■ **REQUIREMENT 1**
According to the article about the Fort Mill meth-lab conviction, how many doses of pseudoephedrine did investigators find in the box?
■ **REQUIREMENT 2**
Why were Rudock's boxes in the Baxter Village homeowner's storage closet, according to the article about the Fort Mill meth-lab conviction?
■ **REQUIREMENT 3**
Extend the article about the Fort Mill meth-lab conviction, starting after its final sentence.

■ **PROVIDED TEXT**
Ex-boyfriend guilty of exposing children to meth lab materials in Fort Mill

jmcfadden@heraldonline.comNovember 7, 2013 

Robert James Rudock, 41, was convicted of child endangerment, according to a news release from the York County Solicitor’s Office. He was sentenced to four years in prison.

— A jury on Wednesday found a Charlotte man guilty of storing materials and chemicals used to make meth while living with a Fort Mill woman and her four children last year.

Robert James Rudock, 41, was convicted of child endangerment, according to a news release from the York County Solicitor’s Office. He was sentenced to four years in prison.

On May 7, 2012, a Baxter Village homeowner found boxes belonging to Rudock in her storage closet, the release states. He lived there for a short period of time and left some of his belongings at the house when he moved out.

The homeowner called authorities, who searched the box and found large amounts of iodine, red phosphorous, glass containers, glass tubing, rubber tubing, rubber gloves, a gas mask, coffee filters, digital scales, a digital pH tester, a digital thermometer and meth-cooking residue, the release states. Investigators with the county’s multijurisdictional drug enforcement unit found 47 doses of pseudoephedrine in the box.

■ **PROVIDED DATA**
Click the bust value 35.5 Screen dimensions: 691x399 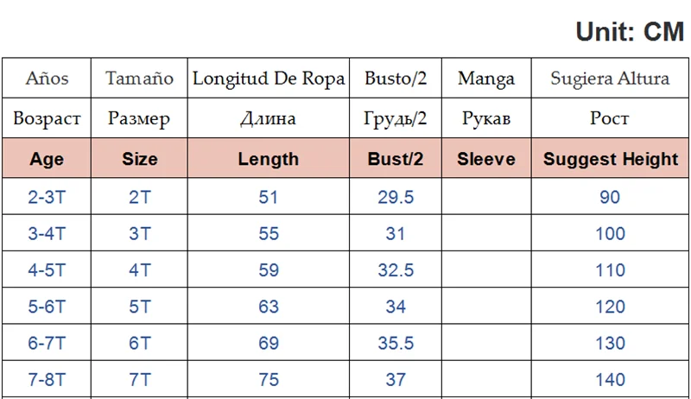click(x=396, y=344)
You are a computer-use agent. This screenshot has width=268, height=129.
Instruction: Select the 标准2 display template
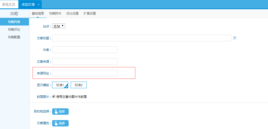pyautogui.click(x=79, y=85)
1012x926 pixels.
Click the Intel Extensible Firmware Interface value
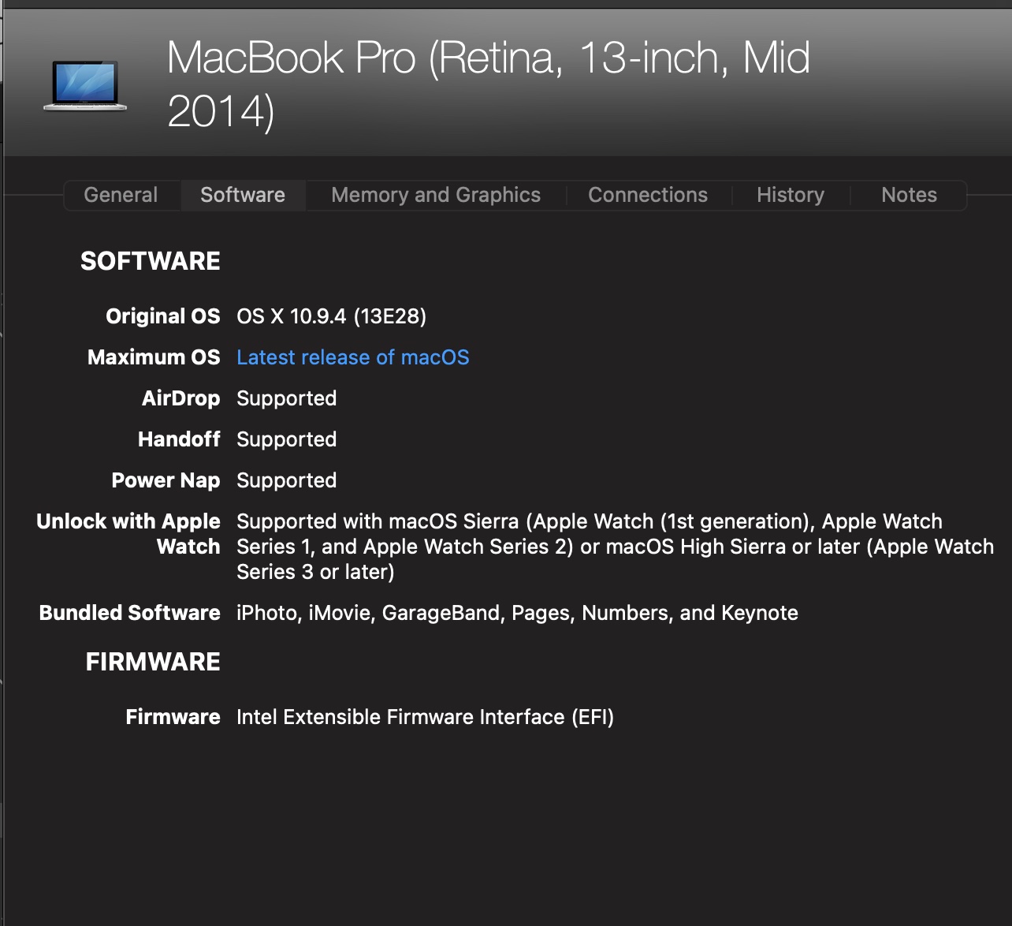425,717
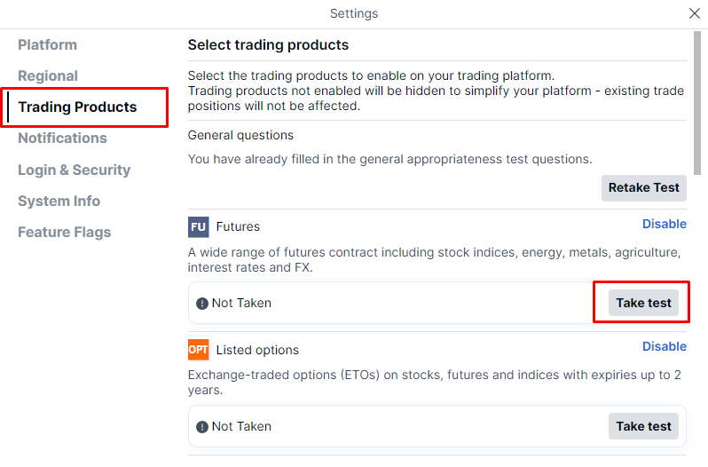Open Notifications settings
The width and height of the screenshot is (708, 467).
coord(62,139)
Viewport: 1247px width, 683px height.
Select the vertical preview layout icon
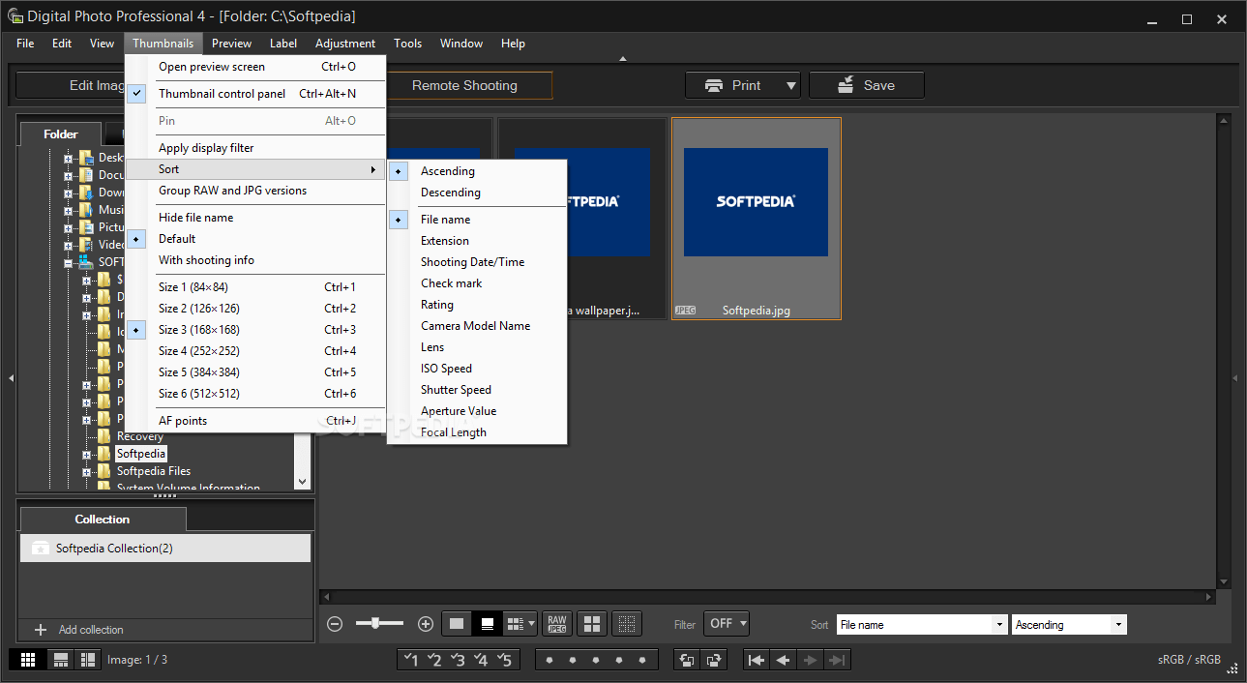coord(87,659)
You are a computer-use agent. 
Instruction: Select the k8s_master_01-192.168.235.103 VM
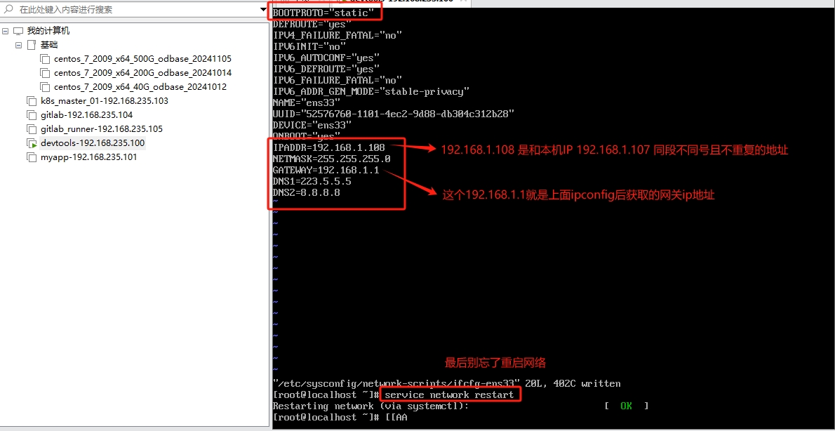point(104,101)
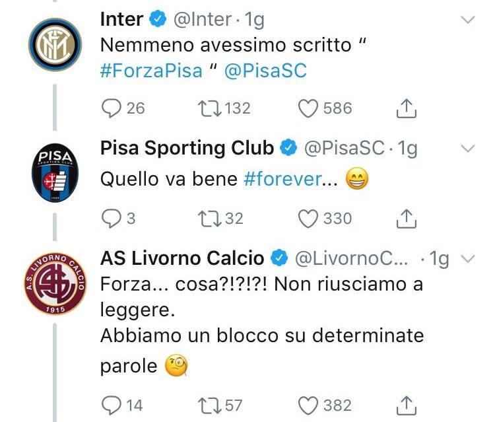Like Pisa Sporting Club's tweet
Image resolution: width=495 pixels, height=422 pixels.
(x=309, y=219)
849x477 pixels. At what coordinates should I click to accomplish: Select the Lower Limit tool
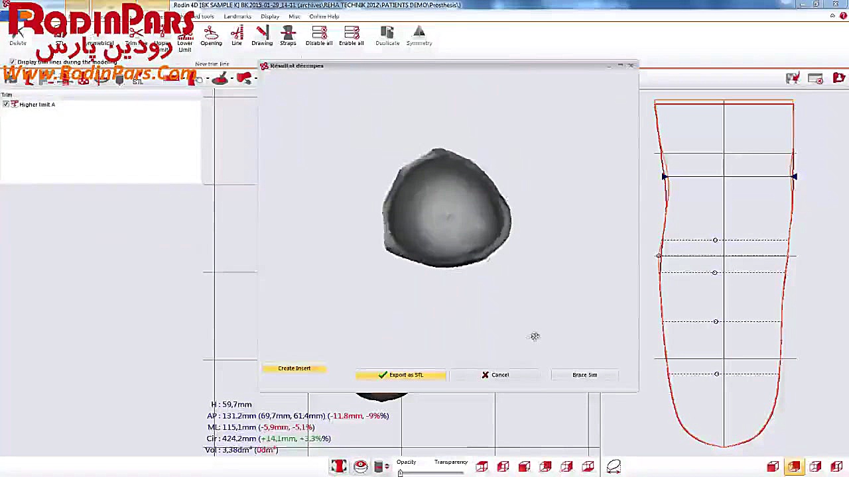184,36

■ **TASK ANSWER 1**
47 doses.

■ **TASK ANSWER 2**
Rudock had lived at the house for a short period of time. When he moved out, he left some of his belongings there, including the boxes in her storage closet.

■ **TASK ANSWER 3**
Pseudoephedrine, found in common cold medicines, is a key ingredient in making meth.

The lab was not active at the time, and police did not find any meth, said Matthew Shelton, one of two assistant York County solicitors who prosecuted Rudock.

Police charged Rudock with manufacturing methamphetamine, manufacturing methamphetamine in proximity to a school, trafficking pseudoephedrine and child endangerment.

Rudock went to trial on all his charges before the manufacturing charges were dismissed because the judge planned to issue a directed verdict, which would have taken the decision out of the jury's hands, said Mark McKinnon, Rudock's York County public defender.

Solicitors dropped the manufacturing charges, McKinnon said, to avoid the directed verdict. Rudock was found not guilty of the trafficking charge.

The lab was not cooking meth at the time deputies found the materials, Shelton said: "He wasn’t in the process of making it."

Rudock and the woman had been in a relationship, Shelton said. While they were dating, he needed a place to live and moved in with her and her children for a couple of months. When they broke up, he took some, but not all, of his stuff.

The woman had no indication Rudock was involved with meth, although he made an off-hand comment about “some darker days,” Shelton said.